Trisha se acercó al objeto con dificultad (los árboles estaban muy aglutinados en aquella zona, los arbustos eran muy espesos y el suelo, traicionero y cubierto de mantillo), y sí, era otro poste. Con fragmentos herrumbrosos de alambre de espino clavados, como pequeñas pajaritas afiladas.

Trisha apoyó una mano sobre su parte superior corroída y clavó la vista en el bosque engañoso. Conservaba una borrosa memoria de estar sentada en su cuarto un día de lluvia, enfrascada en una actividad que su madre le había enseñado. Había un dibujo, un dibujo muy recargado, y debía encontrar diez objetos ocultos: una pipa, un payaso, un anillo de diamantes, cosas por el estilo.

Necesitaba encontrar un camino. Dios mío, por favor, ayúdame a encontrar el camino, pensó, y cerró los ojos. Rezaba al dios de Tom Gordon, no al Subaudible de su padre. Ahora no estaba en Malden ni en Sanford, y necesitaba un dios que existiera de verdad, uno al que pudieras señalar con el dedo cuando, si lo conseguías, marcabas el tanto decisivo. Dios mío, por favor. Ayúdame en las últimas entradas.

Abrió los ojos de par en par y miró sin ver. Transcurrieron cinco segundos, quince, treinta. Y de repente lo vio. No tenía ni idea de lo que estaba viendo, tal vez un simple vector donde había menos árboles y la luz era un poco más clara, tal vez sólo una pauta sugerente de sombras que indicaban el mismo camino, pero sabía lo que era: los últimos restos de un camino.

No lo perderé mientras evite pensar demasiado, se dijo Trisha, y empezó a caminar. Llegó a otro poste, inclinado en ángulo agudo. Un invierno más de escarcha y heladas, una primavera más de deshielo, y caería y sería engullido por la hierba del verano siguiente. Si pienso demasiado en él o miro con demasiada atención, lo perderé.

Con aquellas ideas en mente, Trisha siguió los escasos postes que continuaban en pie, plantados por un granjero llamado Elias McKorkle en 1905. Señalaban el camino que había abierto en el bosque cuando era joven, antes de que se diera a la bebida y perdiera las ambiciones. Trisha caminaba con los ojos bien abiertos, sin dudar en ningún momento (lo cual daría la oportunidad a su mente de intervenir y traicionarla). A veces encontraba un tramo sin postes, pero no paraba para buscar entre la maleza sus restos. Dejaba que la luz, las pautas de sombras y su instinto la guiaran.

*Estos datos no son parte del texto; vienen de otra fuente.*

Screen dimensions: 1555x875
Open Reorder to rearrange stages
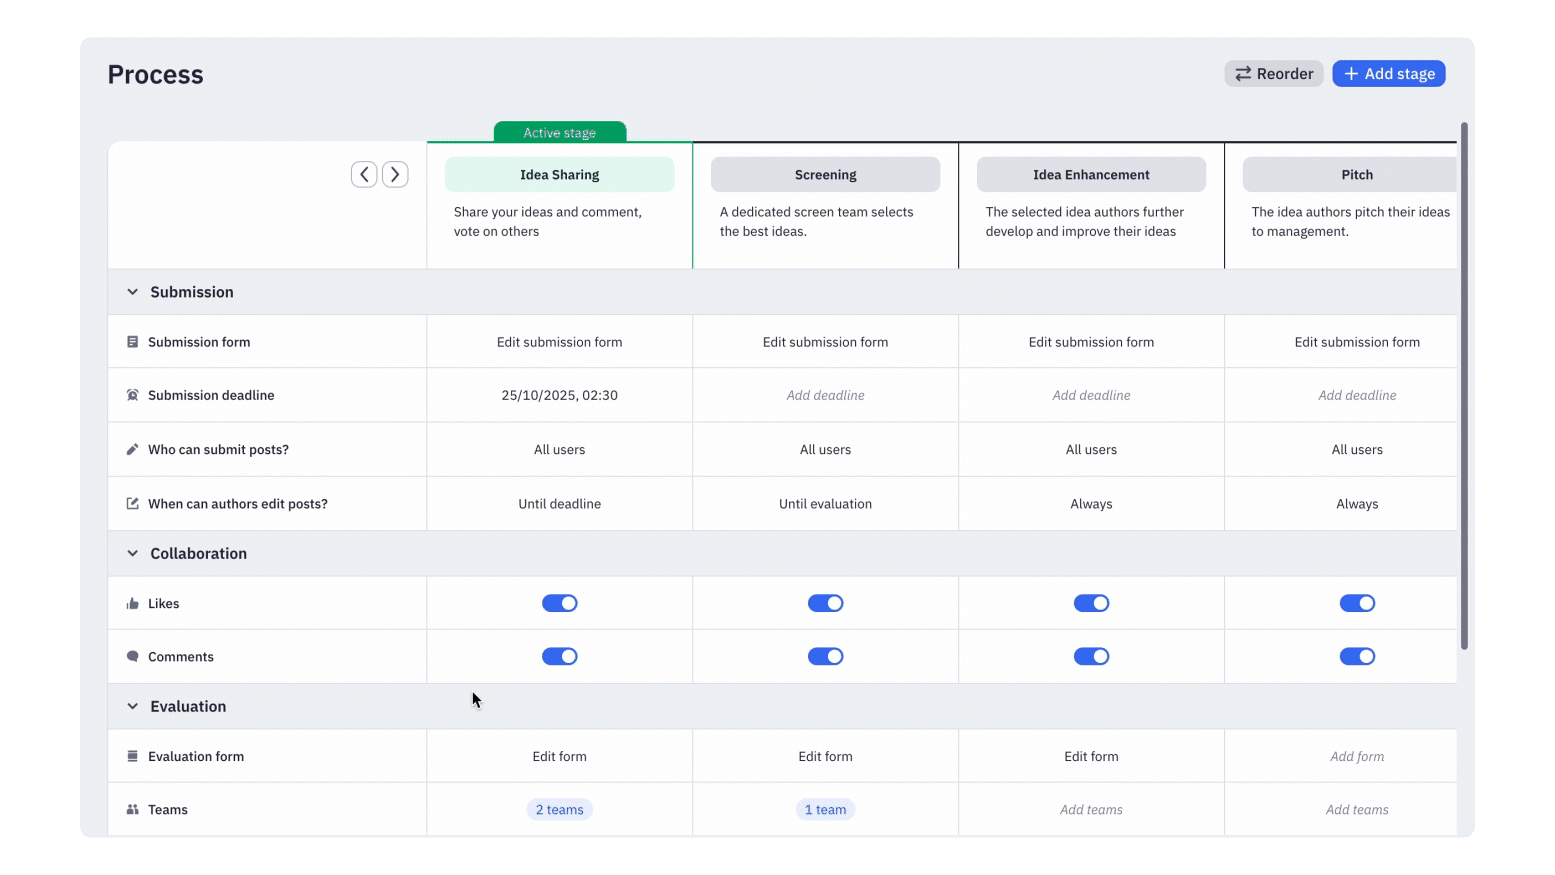[1273, 73]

Caminó con idéntica resolución durante el resto del día, entre densas arboledas y altos zarzales, sin que sus ojos abandonaran ni un instante el tenue rastro del camino. Anduvo durante siete horas, y cuando pensaba que esa noche iba a dormir acurrucada dentro del capote para protegerse de los insectos, llegó al borde de otro claro. Tres postes, inclinados como borrachos, se internaban hasta su centro. Los restos de una segunda cancela todavía colgaban del último poste, sujetas por la gruesa capa de hierba que rodeaba sus dos travesaños inferiores. Al otro lado, un par de rodadas apenas visibles, cubiertas de hierba y margaritas, se dirigían hacia el sur, y describían una curva hasta internarse en el bosque de nuevo. Era una vieja pista forestal.

Trisha caminó con parsimonia hasta el punto donde la pista parecía empezar (o terminar; supuso que todo dependía de en qué dirección señalara). Permaneció inmóvil un momento, se puso de rodillas y se arrastró sobre una rodada. Empezó a sollozar. Gateó y dejó que la hierba cosquilleara su barbilla, y se desvió hacia la otra rodada. Gateaba como una persona ciega, y gritaba entre lágrimas mientras avanzaba.

—¡Una carretera! ¡Es una carretera! ¡He encontrado una carretera! ¡Gracias, Dios mío! ¡Gracias por esta carretera!

Se detuvo por fin y se tumbó sobre la rodada. La han hecho ruedas, pensó, y rió y lloró al mismo tiempo. Al cabo de un rato, se tendió de espaldas y miró al cielo.